DEL laberinto no queda nada. La
casa es normal y han vuelto los pájaros y las arañas. Las bellotas siguen en el
suelo. Tengo que recortar las ramas de las encinas que lindan con la fachada.
Doy un inmenso paseo por el césped que se amarillea con el frío y retiene la
humedad de la oscura tarde.
No hay ningún recuerdo del
laberinto. Arrojé a su centro todos los libros y los cuadernos que quedaban. El
espejo con marco y el reflejo de la ventana.
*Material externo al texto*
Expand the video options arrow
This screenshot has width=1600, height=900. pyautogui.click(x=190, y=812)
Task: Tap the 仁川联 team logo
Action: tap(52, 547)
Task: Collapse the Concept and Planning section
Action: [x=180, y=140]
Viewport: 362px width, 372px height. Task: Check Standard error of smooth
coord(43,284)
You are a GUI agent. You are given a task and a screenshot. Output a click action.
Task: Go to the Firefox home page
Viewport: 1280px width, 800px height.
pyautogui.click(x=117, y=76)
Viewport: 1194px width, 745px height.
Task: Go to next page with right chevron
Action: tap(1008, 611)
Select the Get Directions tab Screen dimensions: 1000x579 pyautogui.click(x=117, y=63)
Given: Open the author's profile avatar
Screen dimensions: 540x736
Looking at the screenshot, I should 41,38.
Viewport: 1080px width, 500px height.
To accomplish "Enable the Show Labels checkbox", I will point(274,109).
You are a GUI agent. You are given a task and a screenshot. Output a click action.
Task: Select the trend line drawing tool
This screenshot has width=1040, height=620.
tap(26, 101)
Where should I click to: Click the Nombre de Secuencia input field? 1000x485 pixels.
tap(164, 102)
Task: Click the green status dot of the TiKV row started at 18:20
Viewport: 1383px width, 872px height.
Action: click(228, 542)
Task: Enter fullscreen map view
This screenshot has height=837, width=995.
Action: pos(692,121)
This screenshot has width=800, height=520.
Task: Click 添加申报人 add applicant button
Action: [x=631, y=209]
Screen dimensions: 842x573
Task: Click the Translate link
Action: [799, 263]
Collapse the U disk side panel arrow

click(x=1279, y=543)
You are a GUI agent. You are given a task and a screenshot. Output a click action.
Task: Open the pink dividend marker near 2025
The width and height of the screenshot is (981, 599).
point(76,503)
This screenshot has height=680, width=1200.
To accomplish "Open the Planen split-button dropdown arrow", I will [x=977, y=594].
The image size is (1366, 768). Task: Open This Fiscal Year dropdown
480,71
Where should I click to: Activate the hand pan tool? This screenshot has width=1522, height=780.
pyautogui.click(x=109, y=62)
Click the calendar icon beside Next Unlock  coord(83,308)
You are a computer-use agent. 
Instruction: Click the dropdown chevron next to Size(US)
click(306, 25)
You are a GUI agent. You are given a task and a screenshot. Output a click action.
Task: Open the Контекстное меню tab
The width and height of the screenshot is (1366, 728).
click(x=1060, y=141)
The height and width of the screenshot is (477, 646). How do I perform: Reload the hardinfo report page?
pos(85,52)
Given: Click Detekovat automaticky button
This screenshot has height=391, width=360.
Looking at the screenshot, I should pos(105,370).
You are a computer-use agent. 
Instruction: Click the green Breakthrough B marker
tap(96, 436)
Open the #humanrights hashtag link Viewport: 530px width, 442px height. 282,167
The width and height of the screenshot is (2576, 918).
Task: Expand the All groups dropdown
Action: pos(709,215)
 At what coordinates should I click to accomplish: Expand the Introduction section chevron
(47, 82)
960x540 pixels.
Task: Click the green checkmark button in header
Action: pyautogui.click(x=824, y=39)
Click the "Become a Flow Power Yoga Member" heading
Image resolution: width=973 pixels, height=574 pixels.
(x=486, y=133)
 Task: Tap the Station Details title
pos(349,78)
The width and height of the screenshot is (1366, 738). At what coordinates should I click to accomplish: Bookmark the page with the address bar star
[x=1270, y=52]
Me tumbo a descansar y cierro los
ojos. He vuelto a llamar a mi madre. No responde. Mientras ella no esté
dejaremos de ser, no estaremos nunca. Le suelo hablar bajito, con un tono
ruiseñor y dejativo. Espero un torrente hueco de la ciudad de los muertos que
no llega.
Nos cansamos los hambrientos,
aquellos que buscamos el alimento en las esquinas, en las azoteas, en los
porches. Hemos dado de sí y aquí permanecemos. Ahora estoy tumbado sobre la
fría cama de las sábanas húmedas.
La muerte es la falsa cultura, la
cultura falsa que diría el rabilargo, todo lo antepone al criterio de sus
plumas. Pero la vida es la contaminación, el envenenamiento.
Vuelvo a la infancia. Allí si está
mi madre. El laberinto se ha trasladado del porche donde están el pilón y las
plantas aromáticas hasta mi vida, hasta mi cabeza.